The child: RCW 13.34.180(6) and former RCW 13.34.190(4) require that the record must support the conclusion that continuation of the parent and child relationship clearly diminishes the child’s prospects for early integration into a stable and permanent home and that termination is in the best interests of the child.

B.S. and L.S. contend that the court did not find by clear, cogent and convincing evidence that termination was in H.S.’s best interests. In support of this, they point to the court’s expressed opinion that “some contact between the child and her biological parents may be in her best interests as she. continues to grow older . . . .”

The child’s anticipated permanent placement is within B.S.’s extended family. The court did express the hope that there would be contact. Psychiatrist Michael Manz also expressed this hope. However, both expressed this sentiment in the context of unequivocally recognizing that *530termination of parental rights is in the best interests of this child.

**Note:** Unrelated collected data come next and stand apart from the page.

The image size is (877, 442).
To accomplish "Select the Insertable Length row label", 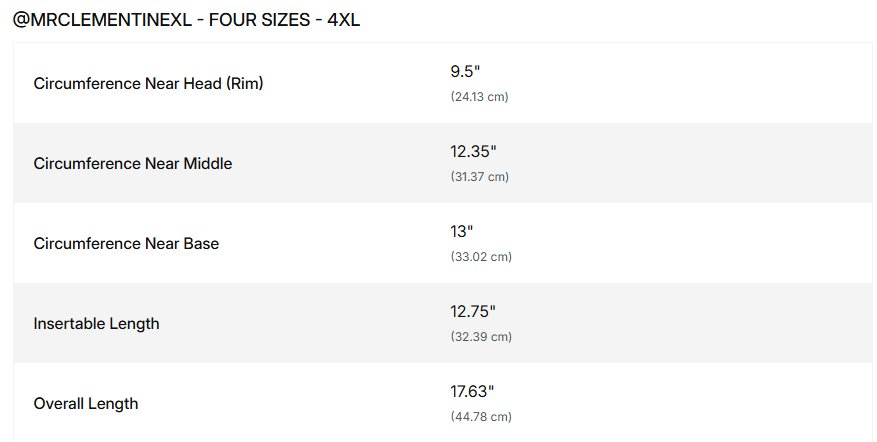I will pos(96,323).
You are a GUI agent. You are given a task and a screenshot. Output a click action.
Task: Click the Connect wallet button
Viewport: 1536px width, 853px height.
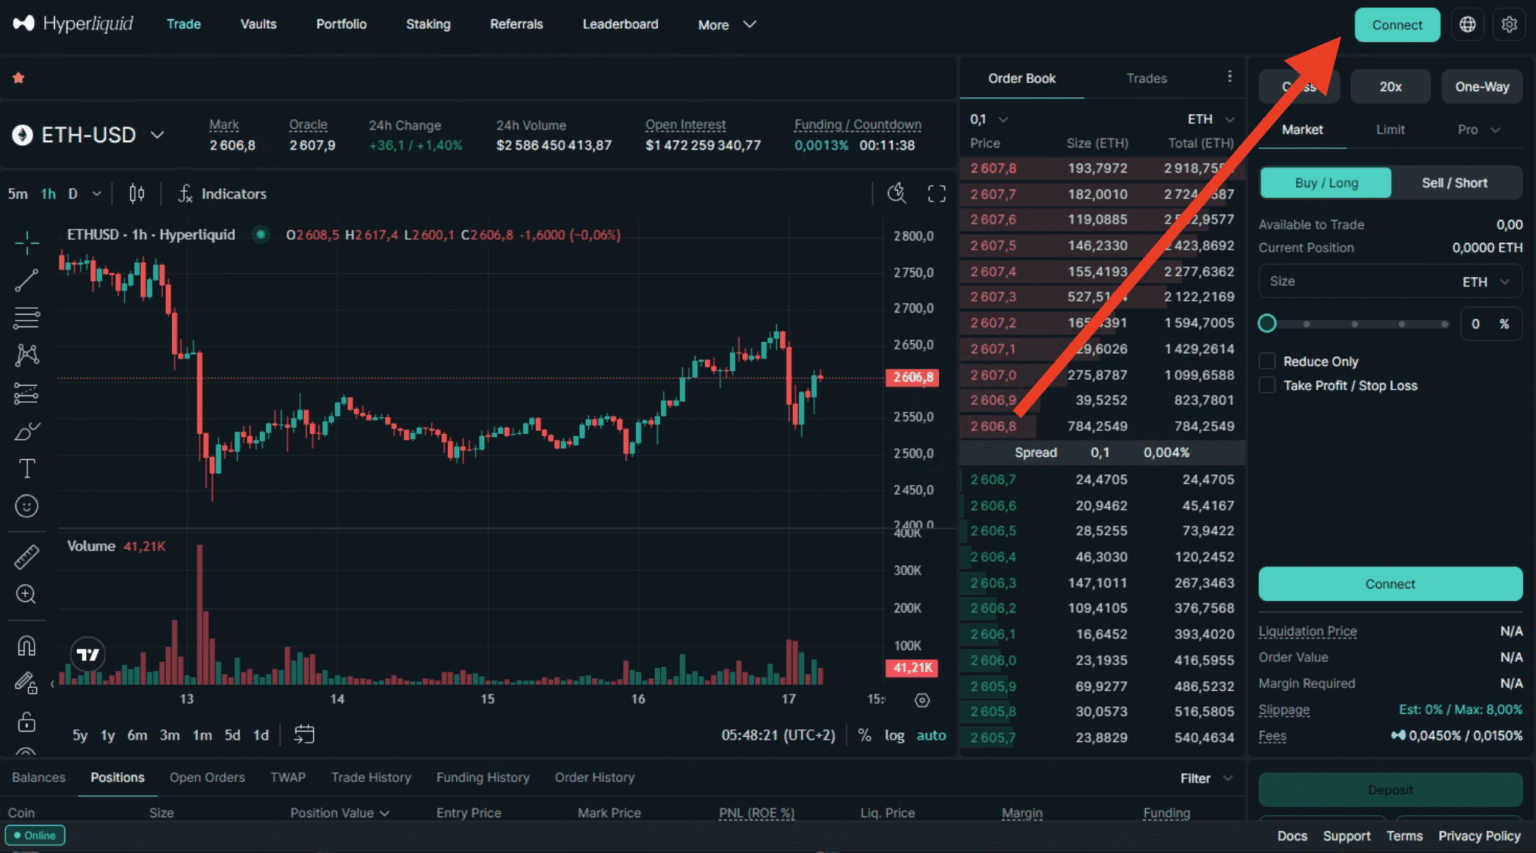coord(1397,24)

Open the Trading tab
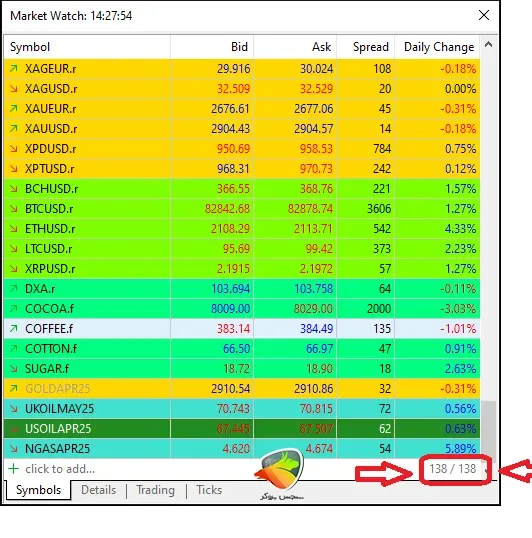155,490
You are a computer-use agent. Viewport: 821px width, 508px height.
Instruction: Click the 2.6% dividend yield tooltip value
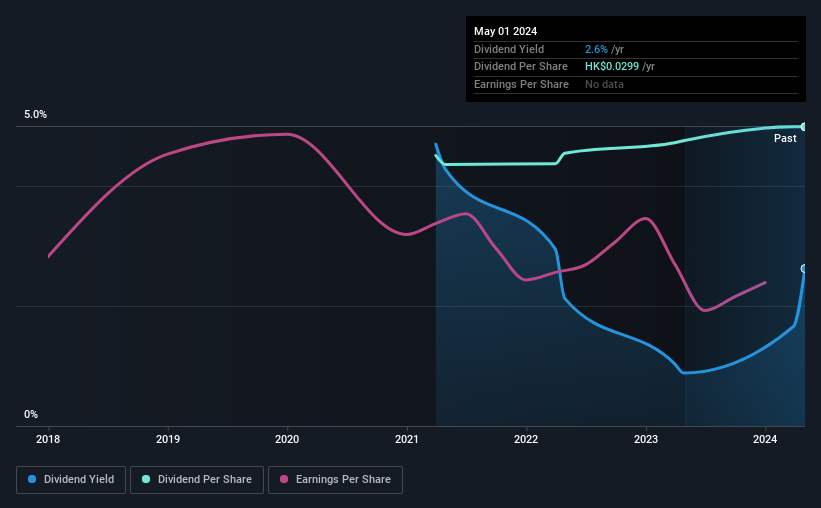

B.S. and L.S. believe their most sacred rights have been subordinated to the State’s shifting and amorphous view of the child’s best interests, and that the length of H.S.’s dependency is the fault of the State. They argue that advocacy in the best interests of the child does not permit any interest of the child to outweigh all rights of the parents. They contend that termination is justified only when the child is treated with cruelty or exposed to immoral or debasing conditions. In re Welfare of Hudson, 13 Wn.2d 673, 693, 126 P.2d 765 (1942).

Parents do have a fundamental liberty and privacy interest in the care and custody of their children, and termination should be allowed only for the most powerful reasons. In re Welfare of Sego, 82 Wn.2d 736, 738, 513 P.2d 831 (1973); In re Welfare of A.J.R., 78 Wn. App. 222, 229, 896 P.2d 1298, review denied, 127 Wn.2d 1025 (1995). But the court may not accommodate the parents’ rights when to do so would ignore the basic needs of the child. In re Welfare of Aschauer, 93 Wn.2d 689, 695, 611 P.2d 1245 (1980). The child’s right to basic nurturing includes “the right to a safe, stable, and permanent home and a speedy resolution of [dependency] proceeding[s].” RCW 13.34.020; In re Dependency of C.R.B., 62 Wn. App. 608, 615, 814 P.2d 1197 (1991). H.S. has been dependent and in foster care since she was three months old. She is now six years old. The alternative to termination is not to return H.S. permanently to B.S. and L.S., but to continue her dependency indefinitely. No child should languish for years in foster care. H.S. should be freed to move on with her fife.

The termination orders are affirmed.

Kurtz, A.C.J., and Kato, J., concur.

Reconsideration denied April 7, 1999.

Review denied at 138 Wn.2d 1019 (1999).

42 U.S.C. § 12132 provides: “[N]o qualified individual with a disability shall, by reason of such disability, be excluded from participation in or be denied the *521benefits of the services, programs, or activities of a public entity, or be subjected to discrimination by any such entity.”

Before the dependency. Mental health services; First Stepps, Public Health Nurse; Spokane County Health Department social work services; Division of Children and Family Services (DCFS) social worker services; Paul Wert, Ph.D. (parents delayed); Vanessa Behan Crisis Nursery (parents refused); Spokane Child Abuse and Neglect Prevention Services (resisted); Parenting aide; Parenting classes; Ed*522wina Skinner, in-home social worker; Bonnie Johnson, public health nurse. After dependency. Sex Offender Counseling; Carol Thomas, MA; Kathy Seeley of Spokane Consultants in Family Living; Parenting classes; Deborah Kelly, parenting/visitation training; Mildred Staley, guardian ad litem; James Mahoney, parent-child evaluation and visitation assessment/supervision; supervised visitation; Dr. Wert; Michael Manz, MD, psychiatrist; pharmaceutical, medical, transportation, financial services; Pam Aden (terminated by the parents when she concluded reunification was not feasible); Joe Reeves, DCFS (services refused); Cereña Lamen; Pat James, MA, Spokane Mental Health Adult Services. Most of these providers had experience in working with the mentally ill.